======== Data provided

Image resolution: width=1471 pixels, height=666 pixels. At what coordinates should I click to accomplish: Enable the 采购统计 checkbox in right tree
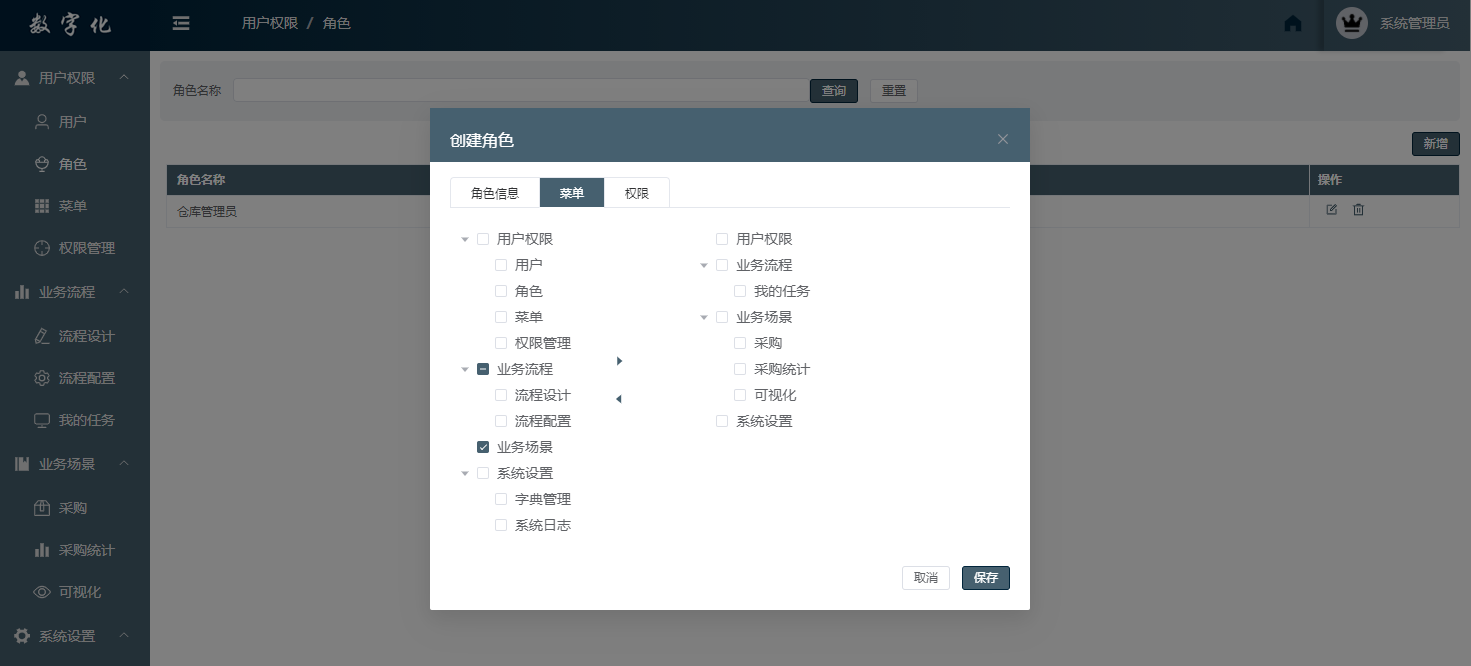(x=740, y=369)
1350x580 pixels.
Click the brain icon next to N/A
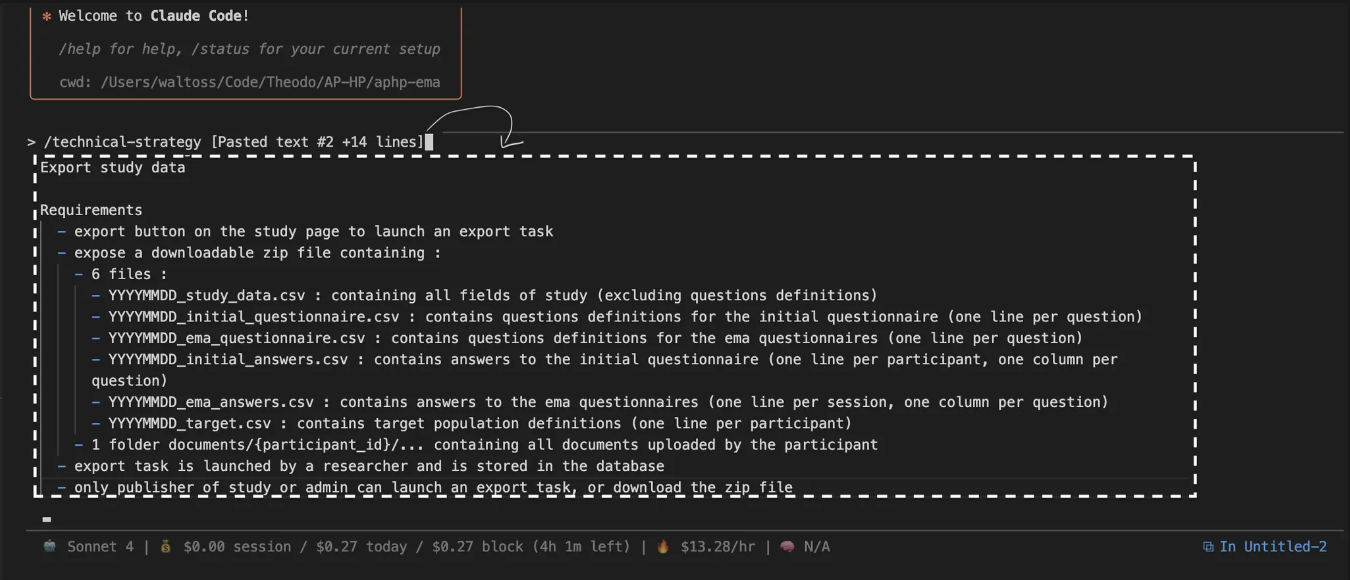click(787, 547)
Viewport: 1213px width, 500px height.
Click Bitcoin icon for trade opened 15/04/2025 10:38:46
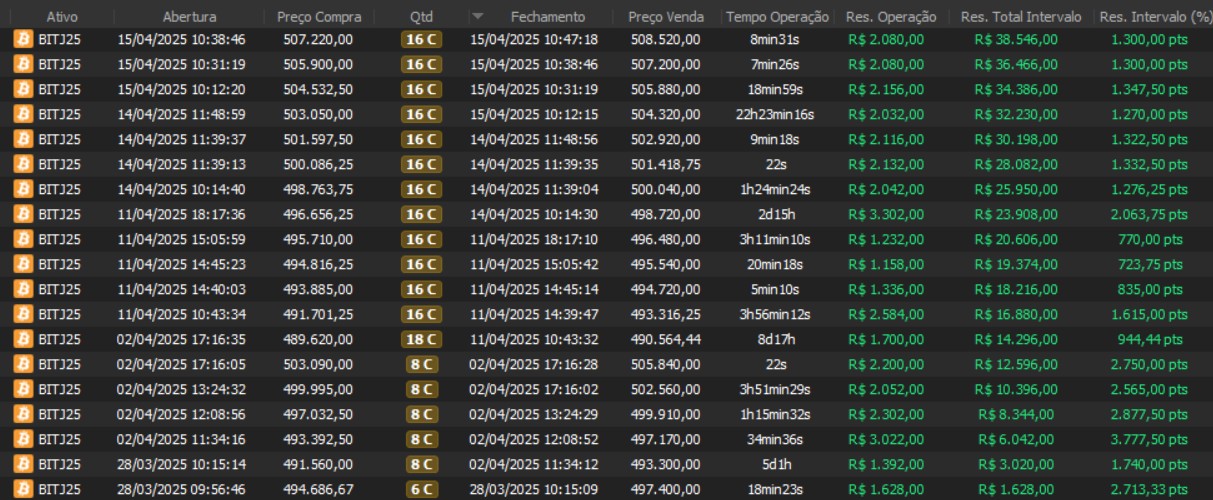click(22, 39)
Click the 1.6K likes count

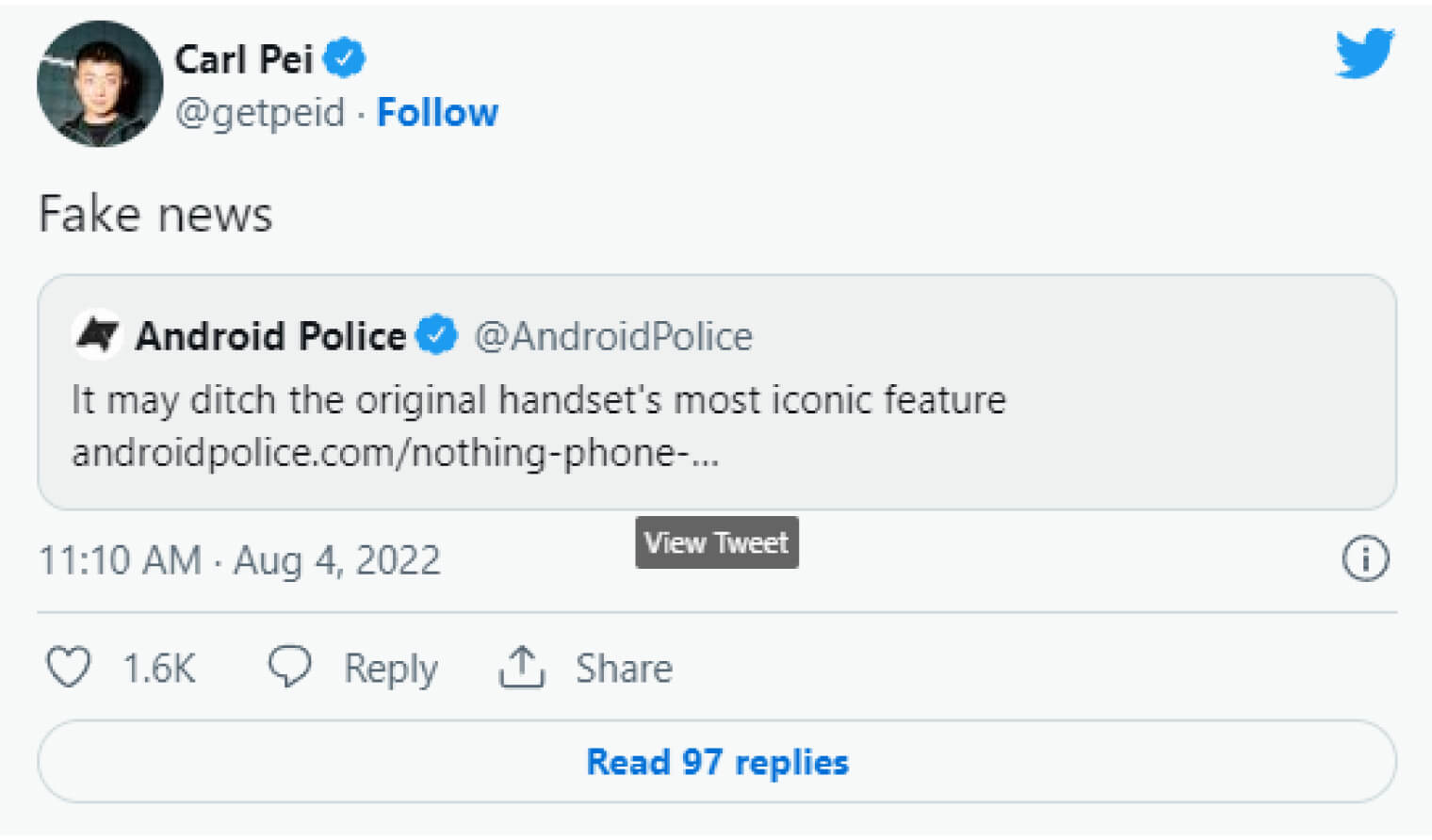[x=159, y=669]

================

> **To do**: Scale the records by writing every line out again, requests included, and multiplying each coordinate in the answers by 0.75, rounding to the nearest whole number with halves rounded up. Leave the pictures out.

> **Answer for the task**:
Image resolution: width=1471 pixels, height=666 pixels. At what coordinates should I click to accomplish: Enable the 采购统计 checkbox in right tree
(x=555, y=277)
1350x580 pixels.
Click the brain icon next to N/A
click(590, 410)
Viewport: 1213px width, 500px height.
Click Bitcoin icon for trade opened 15/04/2025 10:38:46
click(17, 29)
Click the 1.6K likes count

[x=119, y=502]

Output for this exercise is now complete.